March 28, 2024

Executive Lifestyles - Dining & Spirits

Water Attraction

Robert W. Tolf | 2/1/2007

The River House has undergone serious upgrades in its recovery from hurricane damage.

River House
301 S.W. Third Ave.,
Fort Lauderdale
954/525-7661
ftlauderdaleriverhouse.com

The River House enters another season brighter and more beckoning than ever before in its long and varied presence smack on the shore of the New River. The recovery and rehabilitation from the hurricanes sparkles with new paint and varnish; inside and out there are serious upgrades in one of the city’s most historic properties.

The origins go back to the beginnings of Fort Lauderdale and the brothers Bryan, Reed and Tom, whose two mansions on the water in the heart of Himmarshee Village were joined to make one magnificent restaurant, known first as the Bryan Homes then the Chart House then Reed’s River House until 1999 when a pair of alums from the Mark Militello school of innovative restauranting, Tim Petrillo and Peter Boulukos, took over, installing their own kind of professionalism and most importantly hiring as executive chef and then partner Doug Riess, a veteran of Mark’s Place.

Riess reworked the menu several times, brought on board a pastry chef, Valentina Capaldo, general manager Shannon Ardo and catering director Viviane Morrison, establishing the lines of supply to provide “day boat fish,” Sterling Silver cuts of beef and reliably fresh local produce in the best Mark Militello tradition.
The wine list was improved mightily, with 21 featured wines by the glass, including Oregon’s King Estate Pinot Gris, sauvignon blanc from New Zealand, shiraz from Australia and cabernets and merlots from California.

The wines are great companions for such menu zingers as Vietnamese ginger-glazed lamb spare ribs with a tamarind-rum sauce and sweet onion relish; fried calamari with smoky jalapeno-honey dipping sauce and ancho-honey glaze; or the coconut-lime glazed Gulf shrimp and crab meat cocktail with avocado-mango-papaya, toasted garlic-lime vinaigrette and red and yellow curry — three of the eight starters from $5.95 to $14.95.
The 11 mains start at $18.95 for orecchiette pasta with spicy Italian sausage and pesto sauce, some broccoli and roast chicken spiked with toasted garlic, mozzarella and parmesan, or Moroccan-rubbed grilled double chicken breast with pumpkin-pistachio cous cous, feta, pomegranate syrup and a drizzle of yogurt tahini, served with curry pita chips.
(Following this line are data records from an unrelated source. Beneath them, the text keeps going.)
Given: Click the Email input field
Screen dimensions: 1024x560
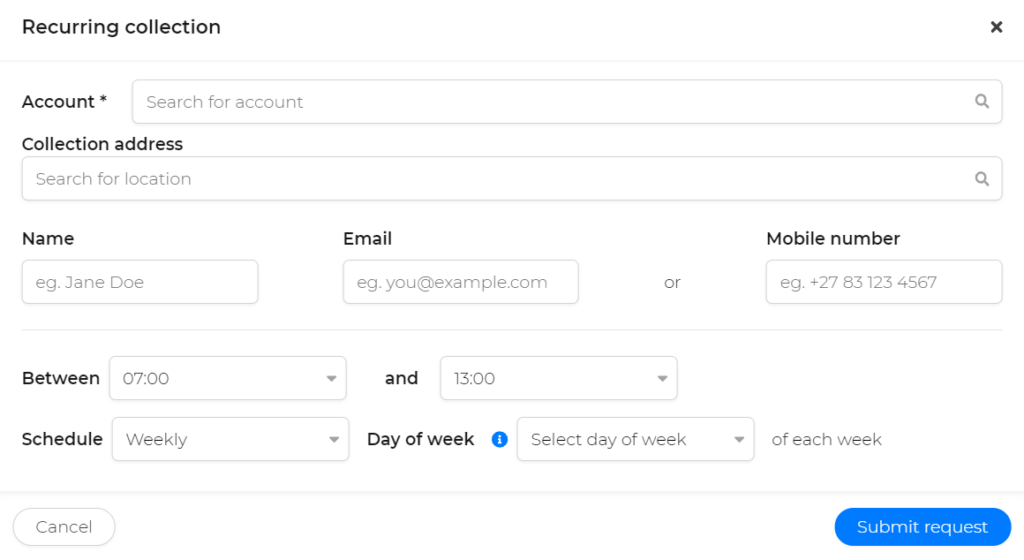Looking at the screenshot, I should pyautogui.click(x=460, y=282).
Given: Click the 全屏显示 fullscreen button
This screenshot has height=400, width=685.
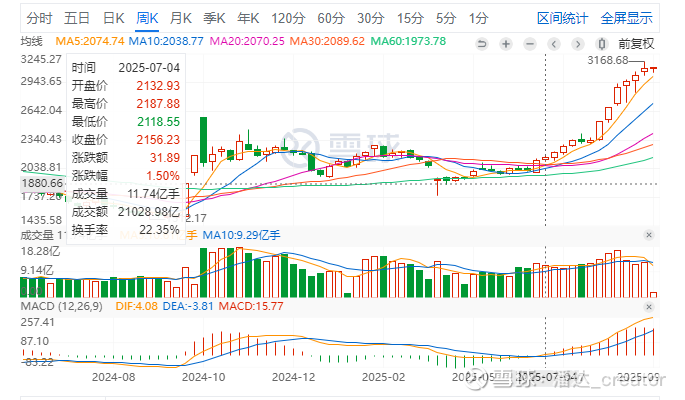Looking at the screenshot, I should click(x=627, y=18).
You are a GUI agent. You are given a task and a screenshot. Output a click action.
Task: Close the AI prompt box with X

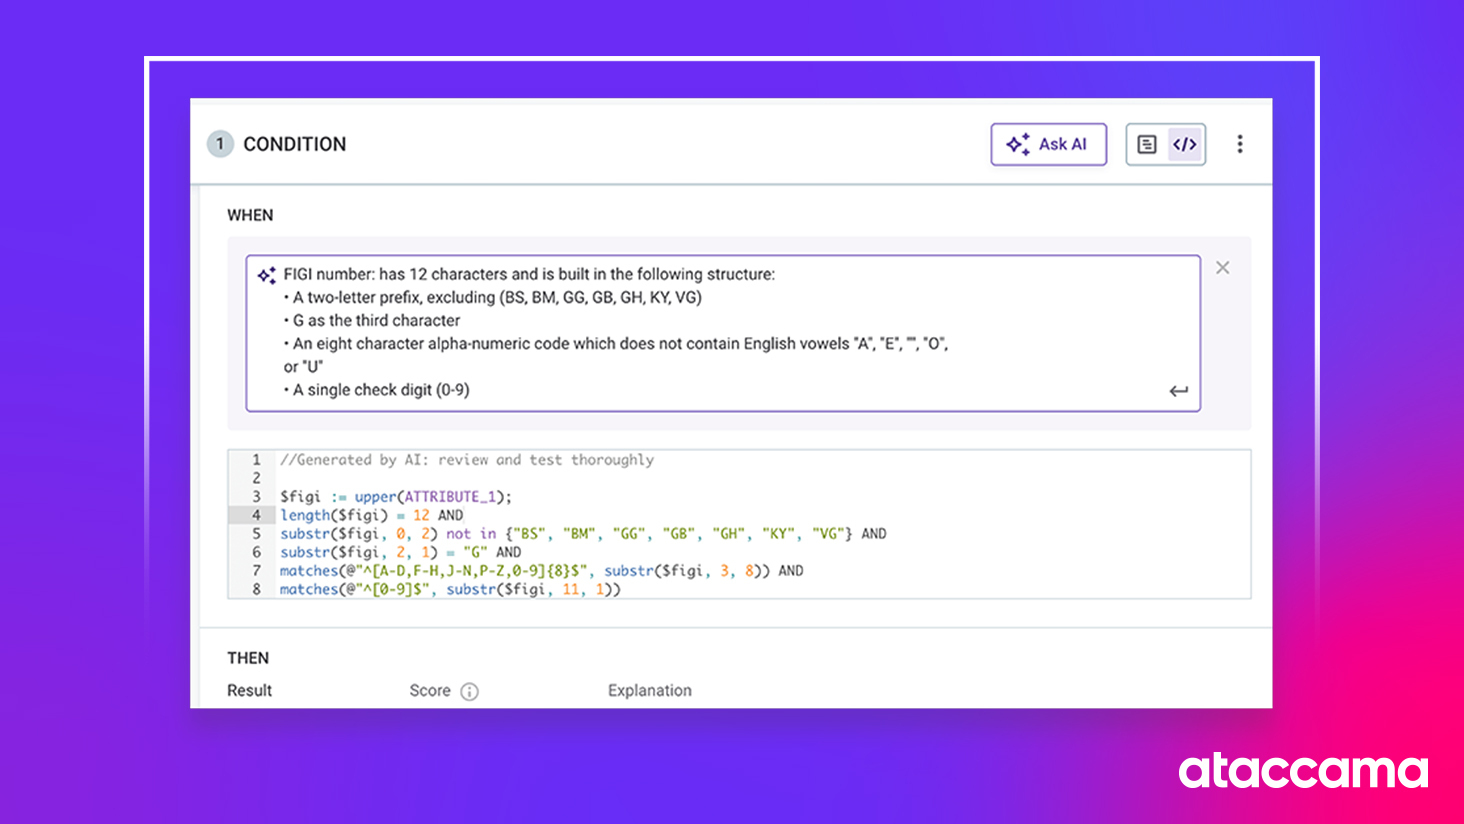pos(1222,268)
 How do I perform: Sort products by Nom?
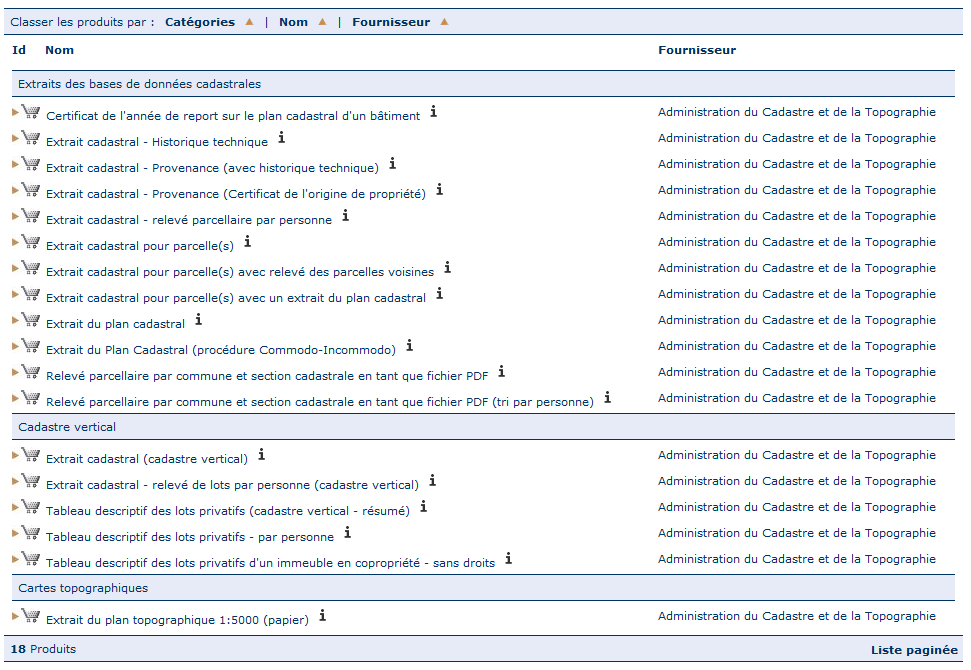coord(293,22)
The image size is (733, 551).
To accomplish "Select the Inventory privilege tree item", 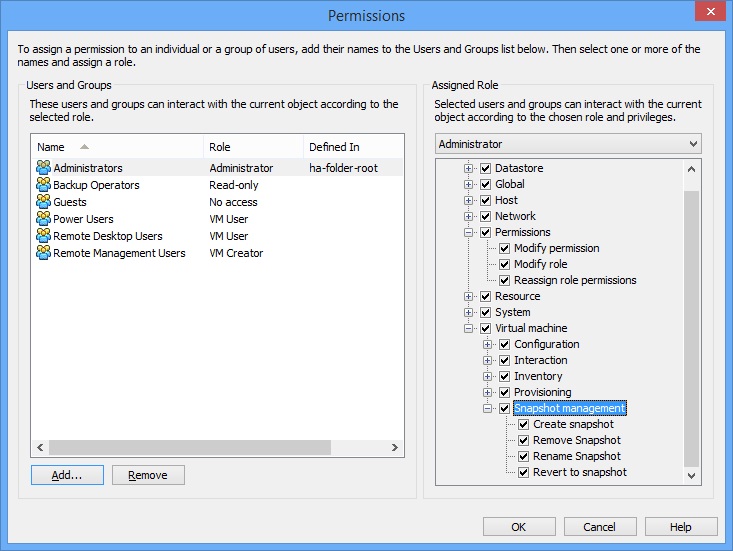I will click(540, 376).
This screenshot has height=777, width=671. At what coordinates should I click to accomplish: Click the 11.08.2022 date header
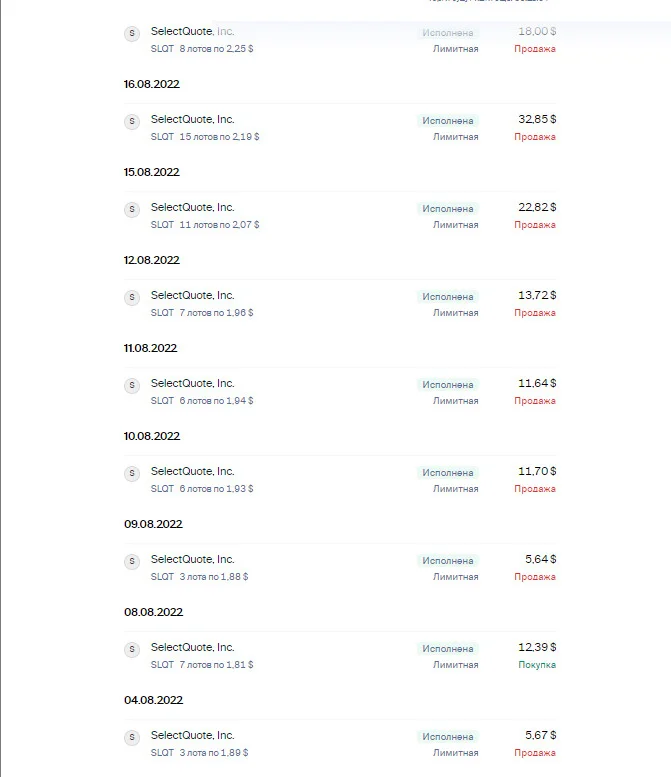point(150,348)
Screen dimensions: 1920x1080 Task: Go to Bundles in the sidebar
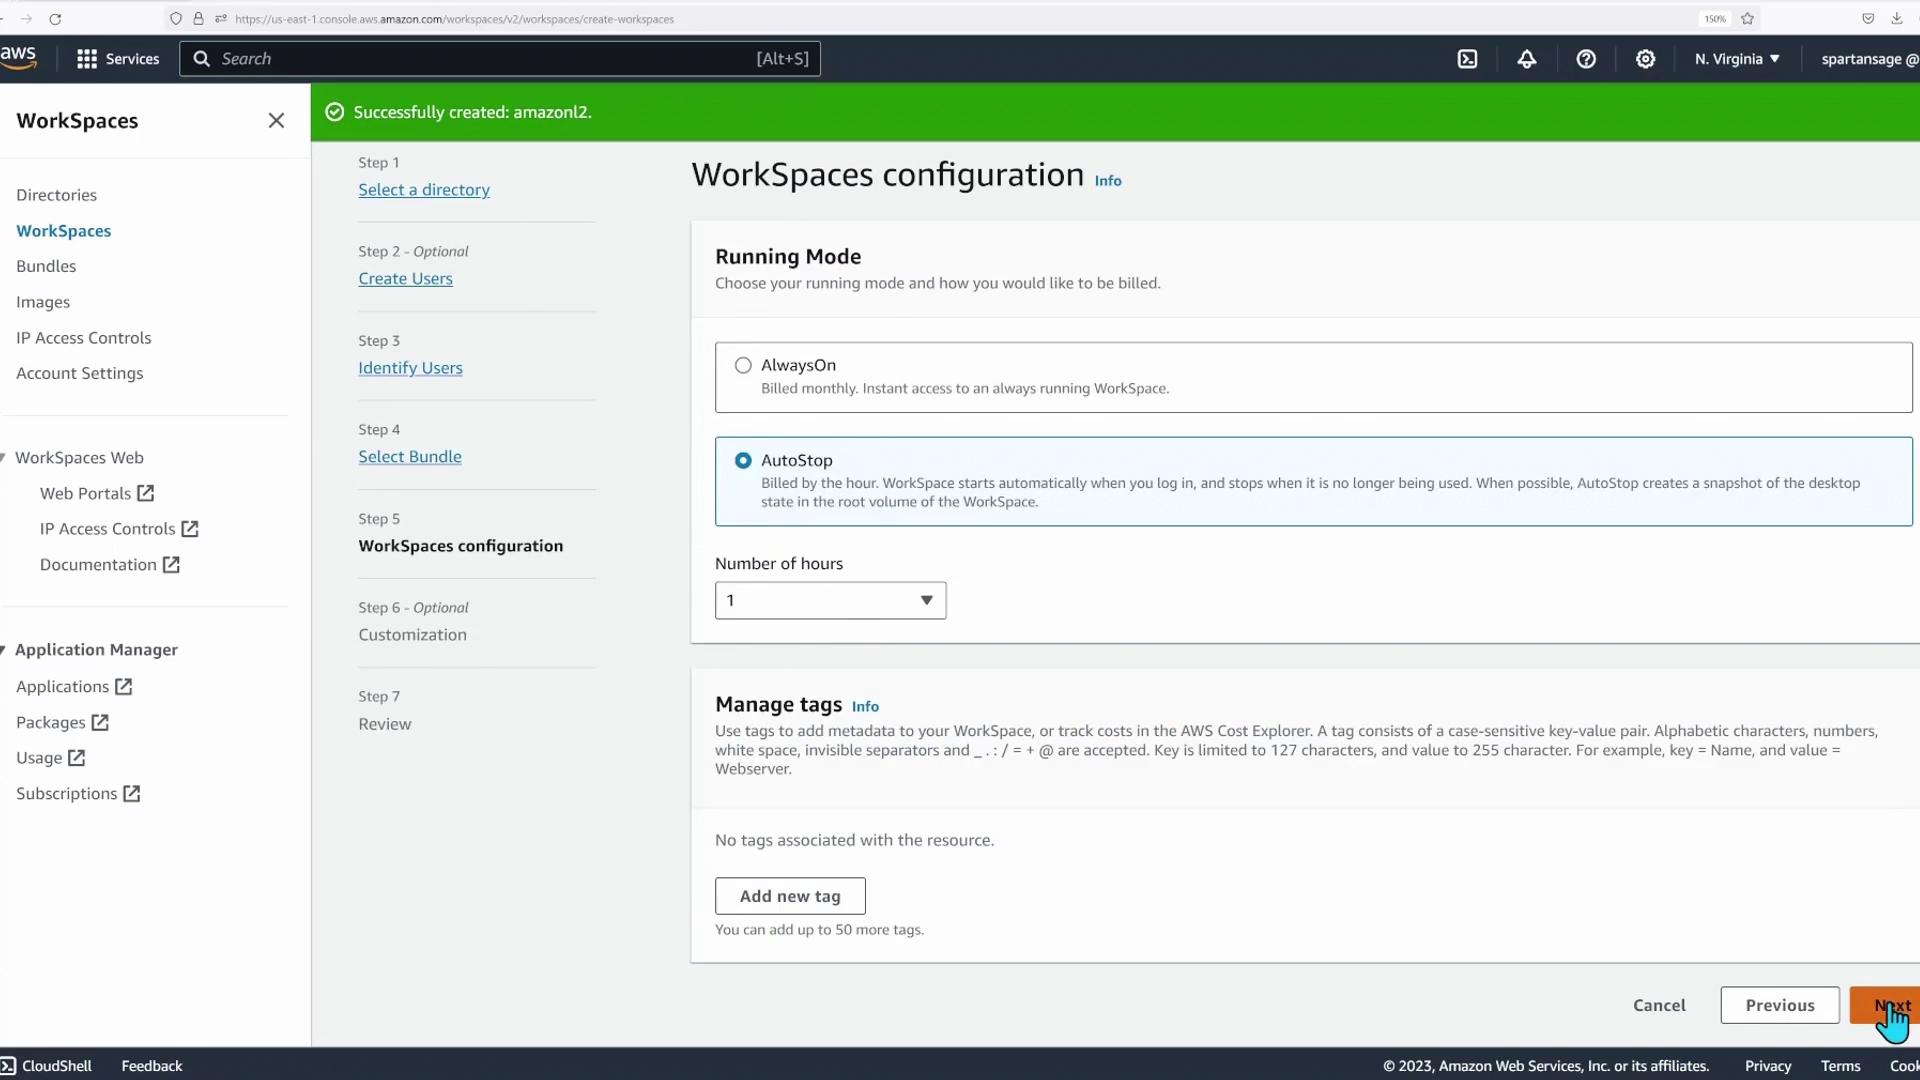click(46, 266)
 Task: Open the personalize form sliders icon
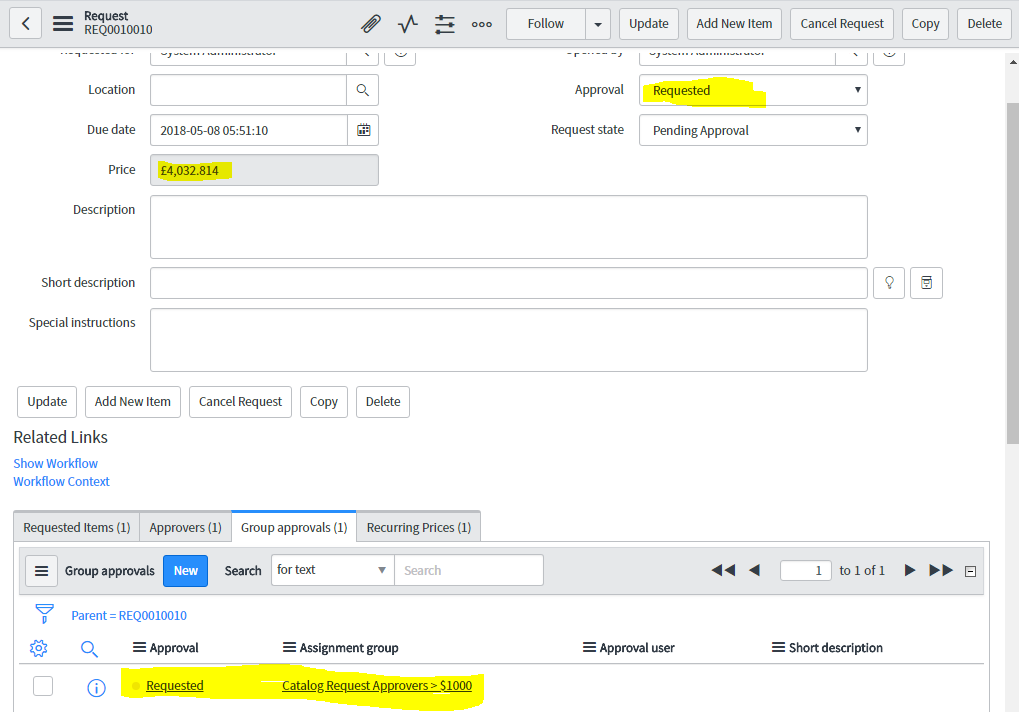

Harissa-glazed day boat scallops, forbidden black Thai rice, hot and sour mango sauce, jumbo lump crab meat slaw

Unique standouts include the $26.75 porcini-dusted Marine skate wings and purple potato-pancetta salad with sage hazelnut sauce; the $28.95 beef short ribs with chive goat cheese mash, natural braising sauce and horseradish drizzle; the $30.95 pan-flashed day boat sea scallops crowned with a cool jumbo crabmeat wonton slaw, slathered with hot and sour sauce, served with “forbidden black Thai rice;” or the crabmeat crusted slab of Alaskan halibut with asparagus, wild mushroom, shallot, potato ragu and sweet corn sauce for a dollar more; and oak-grilled beef tenderloin with Vermont white cheddar potato gratin, Maytag blue and porcini sauce for $35.95, top of the tariffs.

It’s all what the better-than-ever River House and chef Riess call “New American Food.”